Review Summary: Tearin' out my hair.
Manufactured, patterned and sealed for approval, fresh from the factory; welcome to the heart-throb, boy band era of 1995-2005. Grab a hand full of good looking guys or gals -- occasionally mix the two -- and have them deliver the love and happiness to young kids and teens alike. There was an innocence to this type of band which has long been forgotten about in today's music industry: the image of these bands were aimed at being sugar coated and cute than sexy; lyrics were a lot less vulgar and smutty. A group aimed at children spent more time writing lyrical content about a guy talking about hanging out with a girl he liked, rather than the slut drop she gave him while the coke was flowing and the booze was swimming. A kid could genuinely look up to these groups without feeling dirty about it when it came time to exit teenhood.
This little group was at the heart of this era; one of the torch bearers of smooth grooves and dreamy pop melodies, backed up by a squeaky clean look to help it all along.
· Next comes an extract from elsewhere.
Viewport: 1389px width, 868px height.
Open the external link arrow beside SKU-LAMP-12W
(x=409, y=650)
It's also the group to contain one Justin Timberlake, soon to become a global phenomenon when he decided to go solo. *NSYNC's debut album is one of great potential and utter anguish. Album opener "Tearin' Up My Heart" is pure and simple a great pop track: containing all the hallmark elements needed to propel a band to the big time, catchy hooks, memorable choruses and great harmonies. It's the kind of track that will get stuck in your head for weeks after hearing it, due to a near flawless execution. However, the same can't be said for the rest of the album. Back in the day, when music actually sold off of a shelf, record labels had a dirty little plan to lure the punter in with a great single -- ala "Tearin' Up My Heart" -- get them to buy the album for said single and the deal is done. It's always been a distinct problem when it came to a group of this type; the marketing ploy is so clear-cut, it was almost daylight robbery.
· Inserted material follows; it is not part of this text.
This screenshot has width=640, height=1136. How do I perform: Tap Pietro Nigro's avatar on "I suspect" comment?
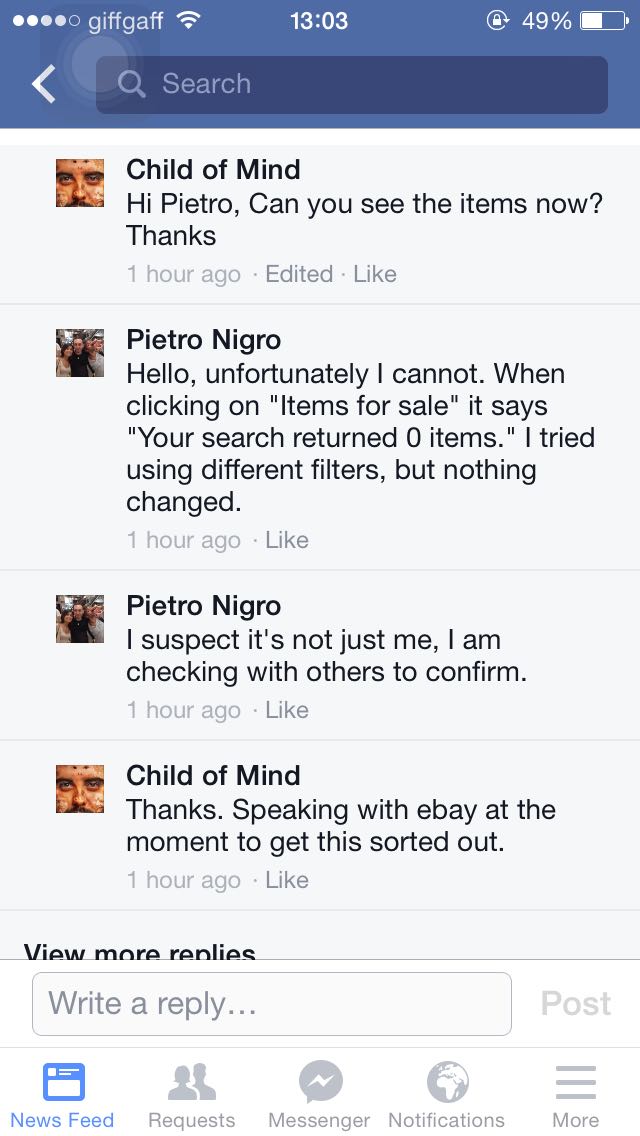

No, when it comes to the meat and potato of this self-titled LP, there is little to hold interest past that single. The soft signature pop sound of the 90s is here, "I Just Wanna Be With You" and "God Must Have Spent A Little More Time On You" have that slick Michael Jackson production, coupled together well with the groups soothing vocal work, which perks up interest somewhat and is catchy and enjoyable to listen to, but the level of quality isn't the same, and for the most part tracks are fairly dull. It does have to be said the album has the odd moment where a pulse shows up on this souless record: "I Want You Back" is a decent highlight on here and contains some of the great qualities the opening track has, but albeit still lacks spice to make it stand up next to it. NSYNC
most of the time suffers from dire lyrics, boring compositions, with vocal hooks that just aren't there. The guys just don't pull together enough to bring anything interesting to the table. And by today's standards, some tracks don't translate well: the terribly dated techno beats of "I Need Love" do little to help this record look any younger; the solo monologue on "Everything I Own" is vomit inducing to say the least, and the electric guitar moments on "Crazy For You" are hilariously out of place.
Overall, the band genuinely have some decent songs in their back catalogue, but listening to this LP in its entirety is painful to sit through. There is no craftsmanship here, no real care put into their work and it just feels like another album made to keep the big wheel turning; just like many others at its time. Their sophomore record fairs a little better, but you won't find much worthwhile here.